Variant 1 - "I really want to shoot myself in the foot":
- introduce config variable into
ofc-bootstrap
letting user turn NATS on at their own risk... and keep it disabled by default
Variant 2 - "I may want to shoot myself in the foot":
- marker in URL to signal this is to be considered async - I'd propose
https://username.async.domain.tld/function
to prevent conflicts ifasync
showed up in user or function name - optional (but recommended) per-function token/API secret set in stack.yml - passed on invocation either as request header or inside POST data... sending token in URL will get it logged at proxies, possibly web trackers, etc.
- router validating token expected vs provided, if marker says this is async, accept or drop (can be 2-stage process - first blindly accept all and then filter what gets passed to function)
Token in varaint 2 needs to be optional because in certain cases it may not be possible to in certain cases to inject it... webhooks from public services or data in XML where router would expect JSON... or simply unable to add token to content.
Best of all, use both variants... Food for thought, nothing more.
Thanks for your input, this is still a relatively quiet issue, but something that I would like to see more input on.
Option 1 can be achieved by adding the IngressOperator and setting up a FunctionIngress record for each of the async functions.

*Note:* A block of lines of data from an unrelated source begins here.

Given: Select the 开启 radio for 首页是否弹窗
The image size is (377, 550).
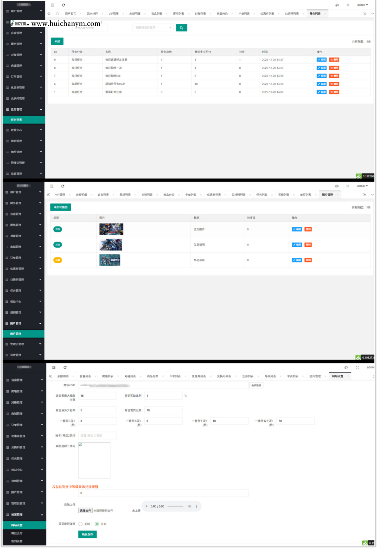Looking at the screenshot, I should 97,524.
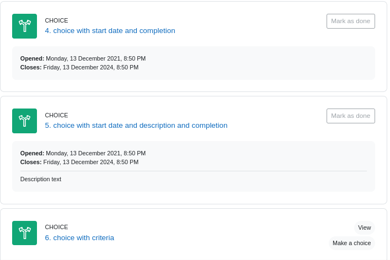Click the CHOICE label above activity 6

(x=56, y=227)
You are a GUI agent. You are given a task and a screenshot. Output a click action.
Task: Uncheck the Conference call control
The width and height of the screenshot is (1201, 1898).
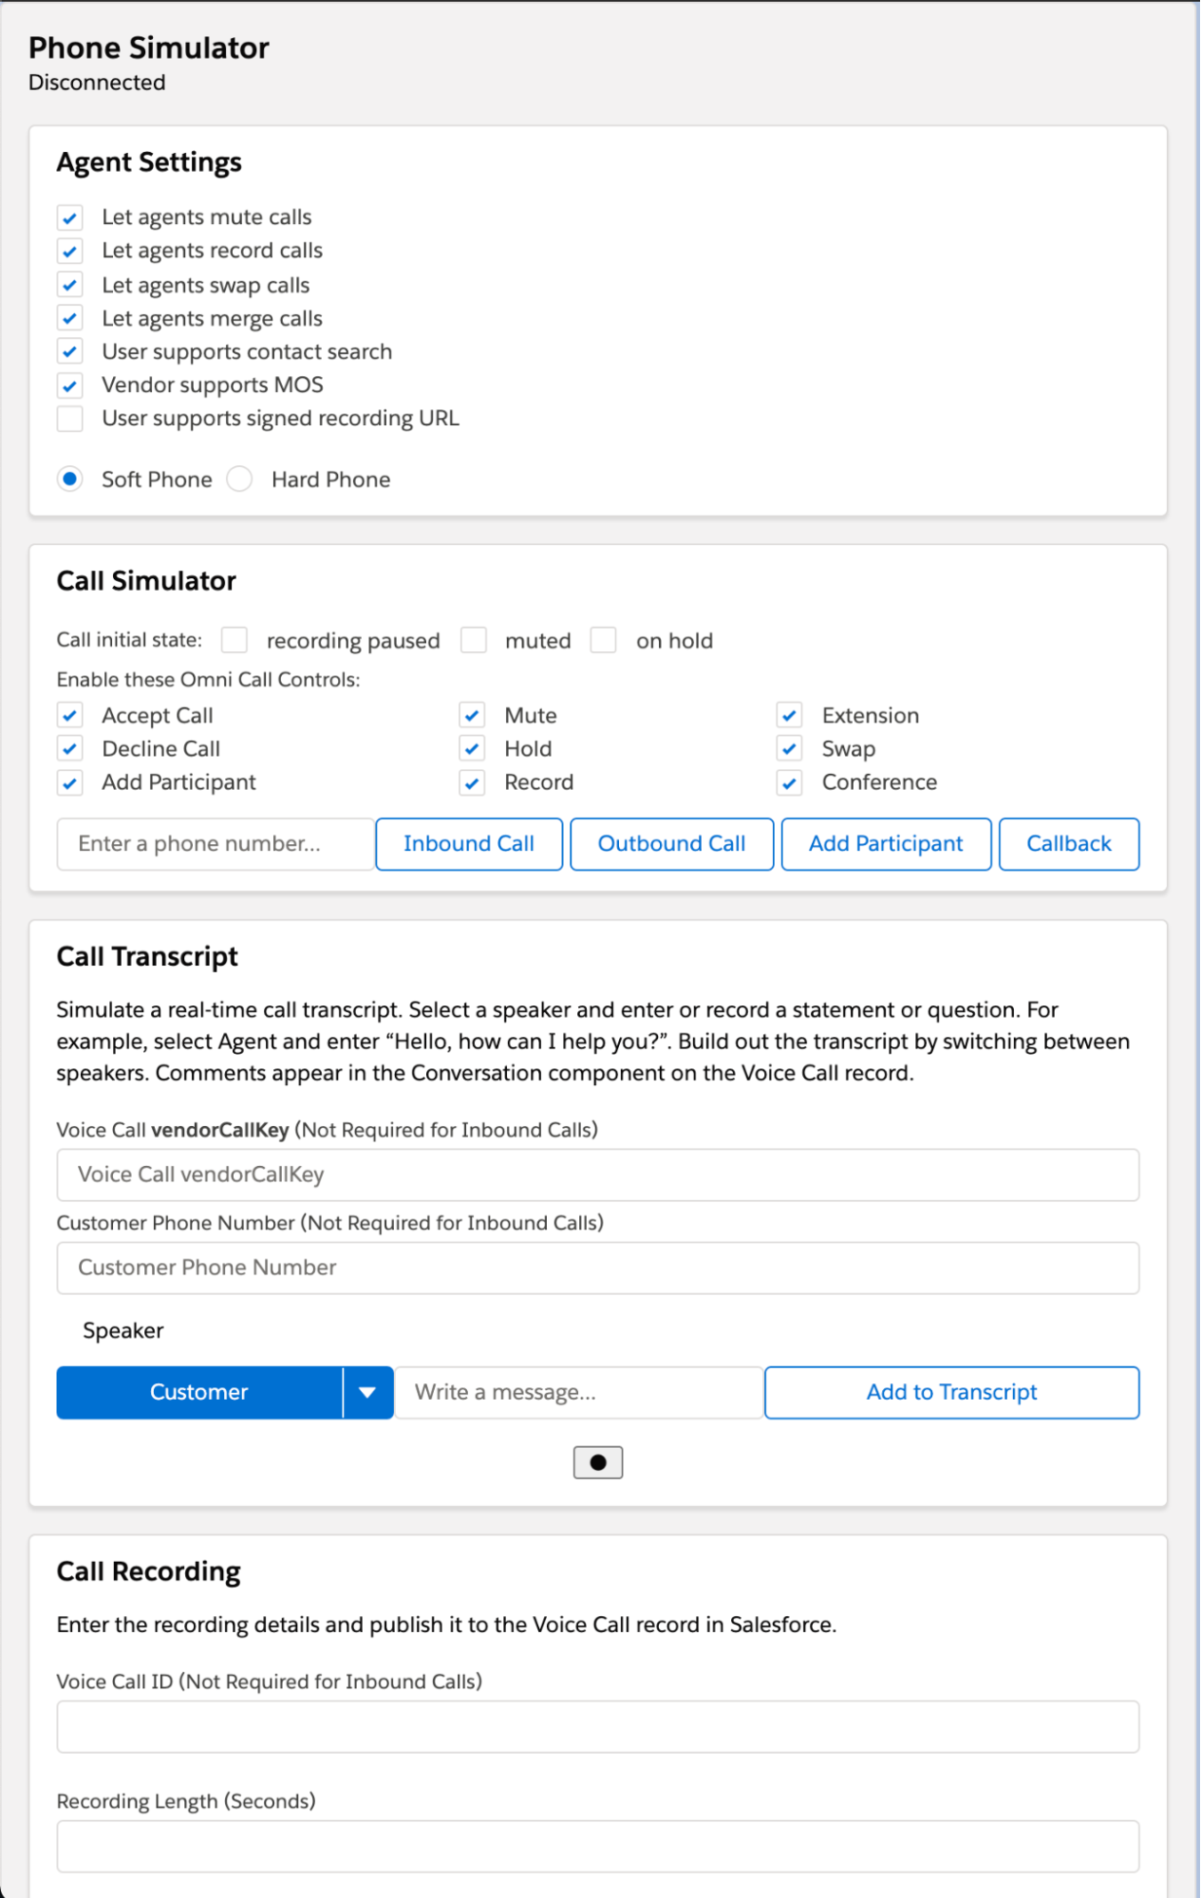click(790, 782)
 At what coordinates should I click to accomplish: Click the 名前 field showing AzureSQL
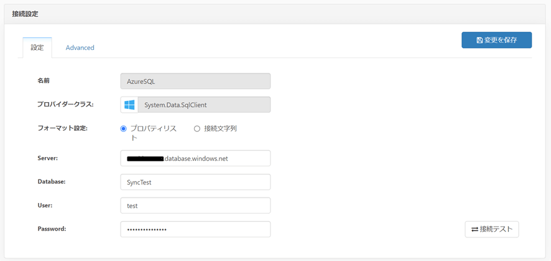tap(195, 81)
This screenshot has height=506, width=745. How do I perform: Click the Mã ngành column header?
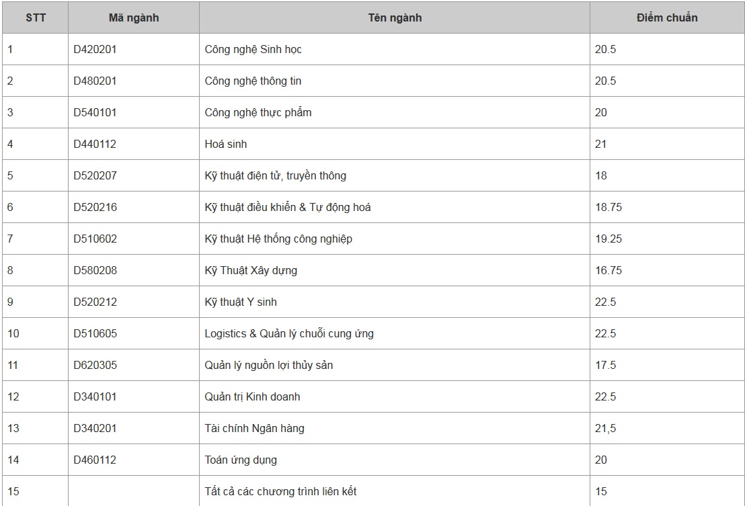point(134,18)
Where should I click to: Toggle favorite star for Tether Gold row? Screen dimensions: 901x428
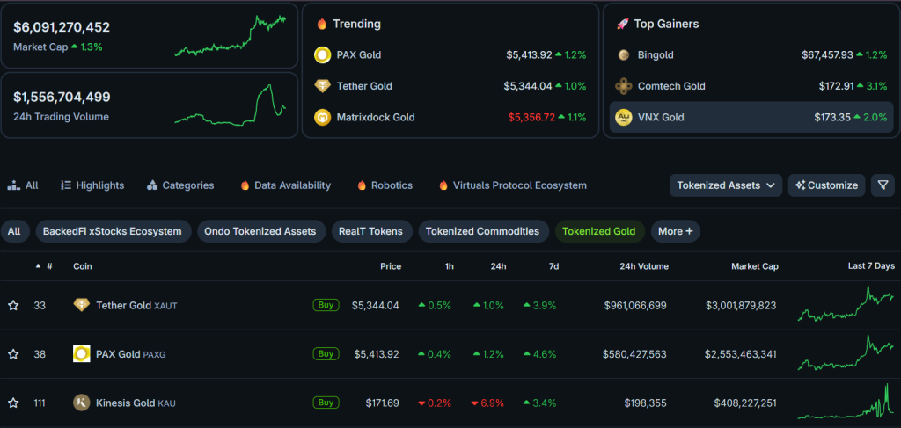tap(13, 306)
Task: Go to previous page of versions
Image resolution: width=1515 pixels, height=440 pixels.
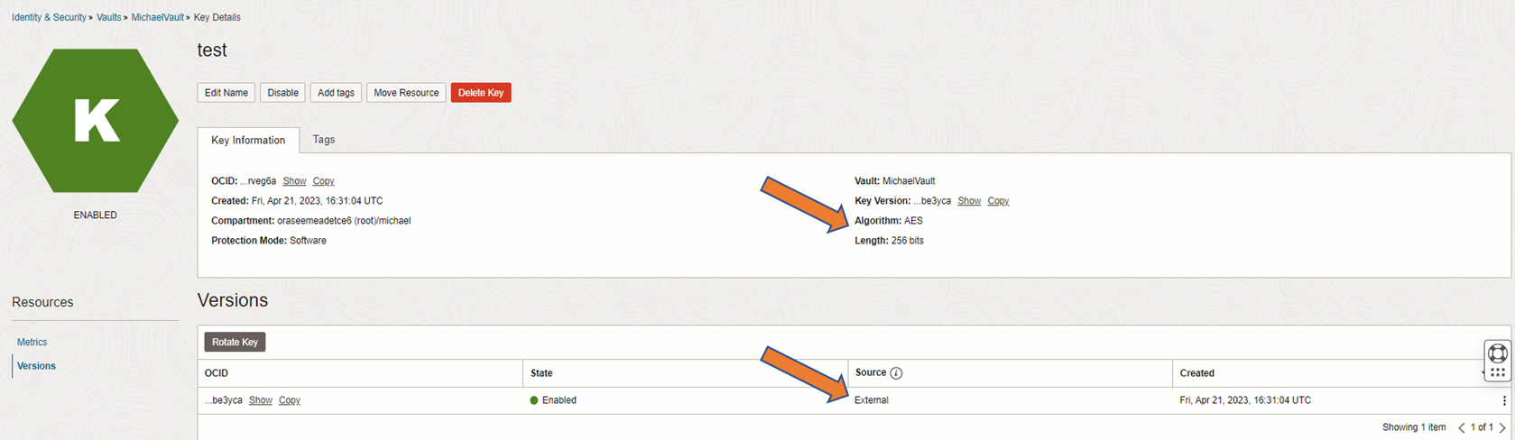Action: point(1461,427)
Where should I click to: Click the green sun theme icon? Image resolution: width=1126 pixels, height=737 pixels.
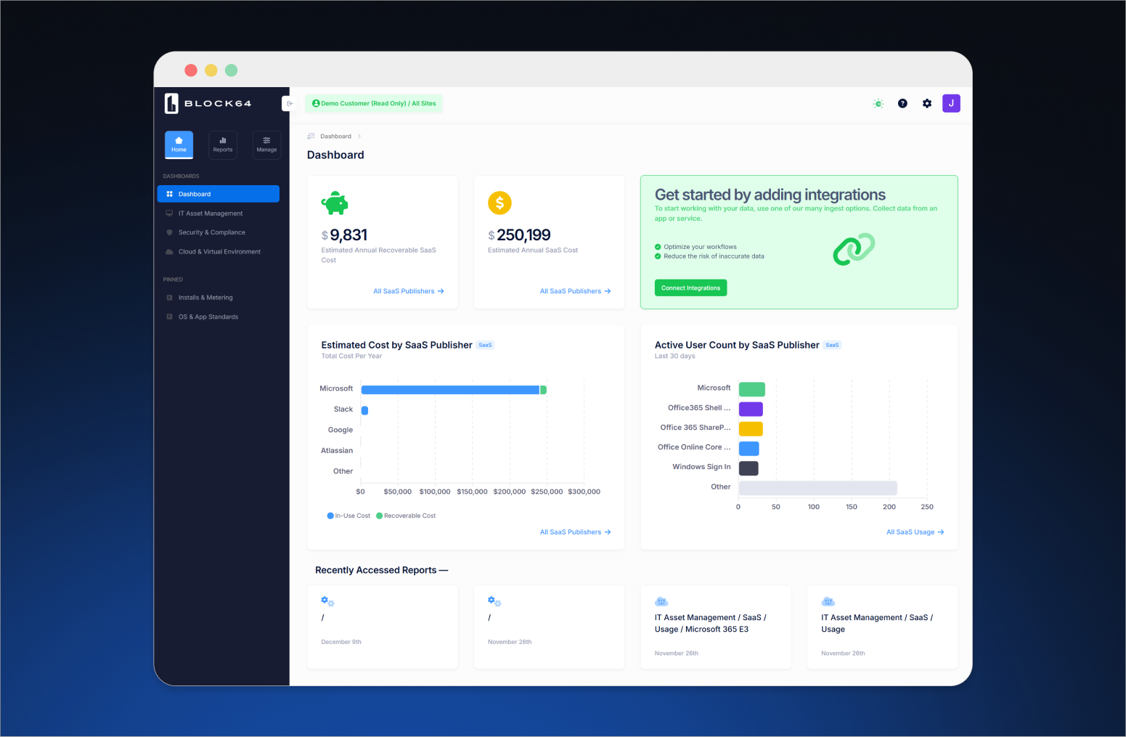click(x=878, y=103)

https://github.com/openfaas-incubator/ingress-operator
Another idea I had was strict rate-limiting on the endpoint, and perhaps banning the X-Callback-URL use.
How about...
Add options to stack.yml
and functionality that would:
- mark function as async-only (default: false) - would deploy ingress operator automatically for that function
- for async-only functions define
X-Callback-URL
instack.yml
so it can't be changed at invocation; this would allow sweet building of async pipelines!!!
Now, let's say I want to run cows
function in both synchronous and async modes, my stack contains 2 functions that use same image and handler... functions have different, user defined names and one has extra flags as above.
This does not address how to safely authenticate the request, but the more I think about it, the more I think this should be handled by the function, not the gateway. The logic of checking for the token will work as long as function's author codes it. Token can be then either a request header, POST data element or even a digitally signed message with full envelope... does not matter for OFC - it's function's job to handle it.